On 2/13/14, 5:30 PM, wrote:
On Thu, 13 Feb 2014 15:40:24 -0500, "F.O.A.D." wrote:

On 2/13/14, 3:25 PM,
wrote:
On Thu, 13 Feb 2014 14:46:08 -0500, "F.O.A.D." wrote:

On 2/13/14, 12:26 PM,
wrote:
On Thu, 13 Feb 2014 11:33:16 -0500, "F.O.A.D." wrote:

What were you doing computer-wise in the mid-1980s?

Writing an inventory system for our store in dBase, among other
things.
dBase was actually the application that made my computer more than a
fancy typewriter.
I played around with BASIC and ASSEMBLER a little but dBase is what
made my PC productive.
I got an early release of dBase III in the early 80s through IBM but I
didn't really use it much until the fixes made it stable.
The programming language in dBase made it possible to write a total
system but sometime you still needed a DOS call to get to some
hardware (like my bar code printer)


I don't remember why, but I ended up using R-Base.
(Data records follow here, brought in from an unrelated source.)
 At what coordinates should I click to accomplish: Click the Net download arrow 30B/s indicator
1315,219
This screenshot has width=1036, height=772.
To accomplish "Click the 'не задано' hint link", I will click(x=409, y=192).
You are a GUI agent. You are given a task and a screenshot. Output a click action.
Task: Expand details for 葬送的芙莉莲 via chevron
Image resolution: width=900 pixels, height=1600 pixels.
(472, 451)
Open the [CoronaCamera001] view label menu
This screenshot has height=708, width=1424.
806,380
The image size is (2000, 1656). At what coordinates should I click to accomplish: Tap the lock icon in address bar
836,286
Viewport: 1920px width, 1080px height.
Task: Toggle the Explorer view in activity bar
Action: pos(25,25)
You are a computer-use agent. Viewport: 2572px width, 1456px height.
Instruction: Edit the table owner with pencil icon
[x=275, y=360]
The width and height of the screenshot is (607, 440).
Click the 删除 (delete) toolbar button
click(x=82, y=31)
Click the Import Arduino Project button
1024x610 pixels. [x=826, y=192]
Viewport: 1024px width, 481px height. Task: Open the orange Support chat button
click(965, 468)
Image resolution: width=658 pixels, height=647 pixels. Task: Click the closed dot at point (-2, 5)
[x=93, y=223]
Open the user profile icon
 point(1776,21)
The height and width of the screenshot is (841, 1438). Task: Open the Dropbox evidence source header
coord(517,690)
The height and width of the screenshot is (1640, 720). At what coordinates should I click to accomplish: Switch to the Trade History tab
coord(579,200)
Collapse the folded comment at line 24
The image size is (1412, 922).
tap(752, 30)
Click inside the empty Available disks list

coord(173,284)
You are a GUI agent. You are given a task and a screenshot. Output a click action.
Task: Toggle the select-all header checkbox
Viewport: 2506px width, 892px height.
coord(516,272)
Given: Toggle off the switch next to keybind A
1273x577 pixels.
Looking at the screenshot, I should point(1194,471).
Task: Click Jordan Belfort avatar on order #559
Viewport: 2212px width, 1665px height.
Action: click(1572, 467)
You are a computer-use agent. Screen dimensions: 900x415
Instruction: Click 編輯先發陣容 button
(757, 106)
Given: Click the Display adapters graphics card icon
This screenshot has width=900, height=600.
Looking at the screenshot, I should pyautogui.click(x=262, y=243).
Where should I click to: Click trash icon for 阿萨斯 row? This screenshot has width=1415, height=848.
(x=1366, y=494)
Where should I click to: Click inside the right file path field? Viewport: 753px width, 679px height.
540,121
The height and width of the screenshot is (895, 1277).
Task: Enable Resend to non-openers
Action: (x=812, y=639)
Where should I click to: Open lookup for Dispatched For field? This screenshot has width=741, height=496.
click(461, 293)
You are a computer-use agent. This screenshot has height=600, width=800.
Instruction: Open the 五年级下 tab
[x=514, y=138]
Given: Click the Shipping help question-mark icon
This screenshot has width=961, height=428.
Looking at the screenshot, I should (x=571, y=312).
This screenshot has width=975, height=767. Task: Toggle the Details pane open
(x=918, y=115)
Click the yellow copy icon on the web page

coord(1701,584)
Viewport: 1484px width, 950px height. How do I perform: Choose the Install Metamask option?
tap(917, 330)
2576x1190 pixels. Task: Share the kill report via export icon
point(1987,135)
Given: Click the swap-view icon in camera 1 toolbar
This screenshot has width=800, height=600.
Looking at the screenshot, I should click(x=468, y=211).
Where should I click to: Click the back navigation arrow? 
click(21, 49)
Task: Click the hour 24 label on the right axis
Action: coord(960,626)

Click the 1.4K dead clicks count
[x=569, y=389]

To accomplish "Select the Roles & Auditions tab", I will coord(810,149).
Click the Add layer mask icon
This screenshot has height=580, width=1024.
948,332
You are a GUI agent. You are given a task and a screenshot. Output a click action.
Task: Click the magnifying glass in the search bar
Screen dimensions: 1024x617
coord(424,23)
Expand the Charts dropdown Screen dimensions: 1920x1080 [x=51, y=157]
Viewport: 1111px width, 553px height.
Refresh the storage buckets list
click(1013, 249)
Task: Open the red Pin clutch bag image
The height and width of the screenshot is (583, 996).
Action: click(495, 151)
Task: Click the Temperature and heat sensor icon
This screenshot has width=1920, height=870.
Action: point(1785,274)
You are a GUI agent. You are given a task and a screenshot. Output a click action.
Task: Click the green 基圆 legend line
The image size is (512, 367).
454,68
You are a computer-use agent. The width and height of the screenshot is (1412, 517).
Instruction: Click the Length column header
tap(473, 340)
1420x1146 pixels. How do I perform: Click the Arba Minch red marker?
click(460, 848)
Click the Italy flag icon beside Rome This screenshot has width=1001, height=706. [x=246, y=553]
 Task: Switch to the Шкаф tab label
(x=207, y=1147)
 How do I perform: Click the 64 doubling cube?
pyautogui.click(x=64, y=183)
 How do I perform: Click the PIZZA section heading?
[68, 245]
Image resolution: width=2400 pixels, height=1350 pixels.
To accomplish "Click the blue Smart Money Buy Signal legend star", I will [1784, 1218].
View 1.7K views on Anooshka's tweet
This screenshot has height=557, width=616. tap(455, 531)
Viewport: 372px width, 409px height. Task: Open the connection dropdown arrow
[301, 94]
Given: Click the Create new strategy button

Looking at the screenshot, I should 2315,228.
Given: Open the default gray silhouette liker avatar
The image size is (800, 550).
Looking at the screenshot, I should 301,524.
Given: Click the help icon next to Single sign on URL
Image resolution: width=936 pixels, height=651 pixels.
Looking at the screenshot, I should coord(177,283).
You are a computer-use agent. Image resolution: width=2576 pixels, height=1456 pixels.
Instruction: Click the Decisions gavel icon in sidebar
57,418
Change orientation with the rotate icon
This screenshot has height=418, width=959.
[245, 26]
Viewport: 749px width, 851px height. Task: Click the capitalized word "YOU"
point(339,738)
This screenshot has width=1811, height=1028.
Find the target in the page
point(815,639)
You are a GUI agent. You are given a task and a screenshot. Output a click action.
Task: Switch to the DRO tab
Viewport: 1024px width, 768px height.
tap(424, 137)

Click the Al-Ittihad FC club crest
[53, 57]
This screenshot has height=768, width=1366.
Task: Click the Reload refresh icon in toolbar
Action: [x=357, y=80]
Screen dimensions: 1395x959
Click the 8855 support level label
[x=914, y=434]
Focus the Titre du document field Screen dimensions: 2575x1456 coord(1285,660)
Didn't want to spend the $400? (or whatever the A/T price was)

Most of the people using FoxBase, Xbase, Clipper or whatever just
balked at the price. I liked the dBase developer edition because you
could compile your dBase program as an EXE file and anyone could run
it. It made it a lot easier for IBM because we did not have licensing
problems when I gave programs to other offices and everyone did not
have to actually have dBase installed.
We had a pretty active dBase community in the VM forums. A couple of
my routines had fairly wide distribution.



Actually, I think I wrote a review of R-Base for PC Week, and the
software's publisher sent me a copy gratis for the review. I got most of
my software that way. I'd send clips of my reviews, and I'd get software
and review it for various publications. The software publishers never
wanted the review copies back.

These days, I am using Filemaker Pro, but it's real overkill since all I
do with it is maintain a few editorial databases for clients.


I guess you did remember then ;-)

I got most of that sort of thing from IBM although the first copy of
dBase III came from the department of agriculture. My buddy was in
charge of trying to consolidate all of their databases into a few
platforms and he was always getting evaluation software. He had a
couple copies of dBase in the shrink wrap under his desk. They were
really trying to keep these things "in the cloud" on a server they
could control with one suite of software. It never happened.
After 30 years, at that job, they had more platforms that would not
talk to each other than they had when he started with several
mainframe vendors and a bunch of PC based solutions..
You just can't teach the government new tricks and everyone has his
own empire.


I sort of remember. I certainly didn't buy R-Base. Or WordPerfect.